隣でフローラも、思わずという表情でこくこくとうなずいている。
「ですから、女性の側の心をほぐすための、お力添えをいただければと」
「はい、どこまでお役に立てるかわかりませんけれど、その時には精一杯努めさせていただきますわ」
言いながらエカテリーナが隣に目をやると、フローラも目を合わせて、力強くうなずいた。
しかし生徒会、パートナー詐欺の被害者救済をそこまでやってくれるのか。思った以上に頼りになるわ。
「生徒会の皆様は、本当に細やかに心配りをなさってくださいますのね。ご自身のご準備もおありかと思いますのに、そこまでお考えくださるとはご立派ですわ」
エカテリーナが感嘆すると、アリスタルフはくすぐったそうな顔をした。
「いえ、代々の知恵のおかげですので……。
それに、実は私自身は準備といっても、生徒会の仕事のために舞踏会への参加は免除を願っておりまして。まあ、もし男子が足りない場合は、私でも良いと言ってくださる方がいればパートナーを務めさせていただこうとは思いますが」
「まあ」
ということは、やっぱり生徒会長には婚約者はいないのか。この人はゲームの攻略対象者で間違いない……!
生徒会長ルートでも、誰か悪役令嬢役の人がいて、その関係で婚約していないのだったりするのかなあ。

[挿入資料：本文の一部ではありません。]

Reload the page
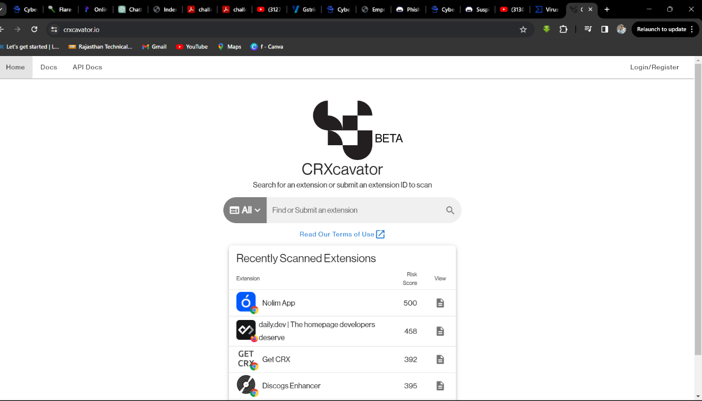 coord(34,30)
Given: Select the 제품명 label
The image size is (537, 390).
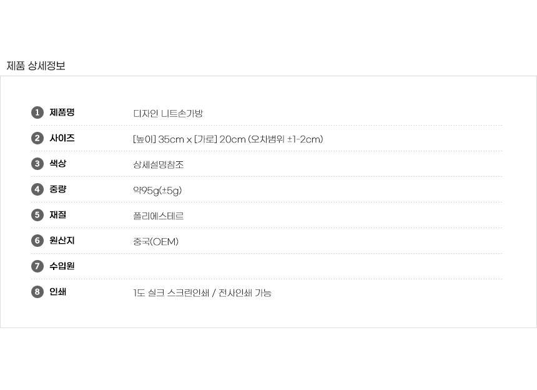Looking at the screenshot, I should pyautogui.click(x=62, y=113).
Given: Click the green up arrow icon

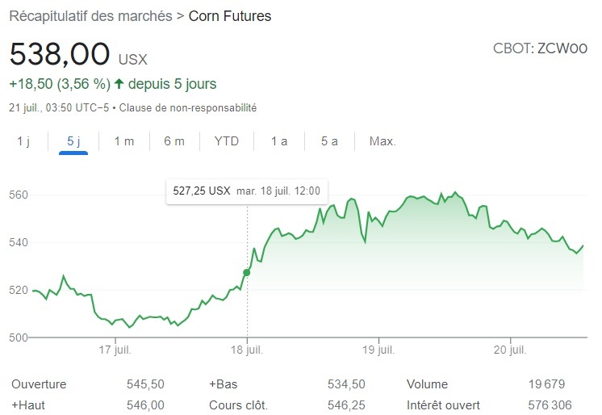Looking at the screenshot, I should pos(119,84).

それにしても、人気者の生徒会長がパートナーになってくれるって、すごく嬉しいことでは?かえってラッキー、大逆転だよ。
あ、もしかすると生徒会長ルートでは、舞踏会がらみでイベントがあって、その結果として生徒会長がパートナーになる、というシナリオがあったのかも。
「会長のような素敵な紳士に申し込んでいただければ、どんな女性でも夢見心地になってしまいますわね」
エカテリーナが言うと、アリスタルフは微笑んだ。
と思うや、ばちんとウインクを飛ばす。
「信じてしまいますよ」
ひええ。
彼の目尻には小さな泣きぼくろがあって、ちょっと色気があると思っていたが、その瞬間はただ事ではないレベルに跳ね上がっていた。鈍いエカテリーナが気付くくらいだから凄い。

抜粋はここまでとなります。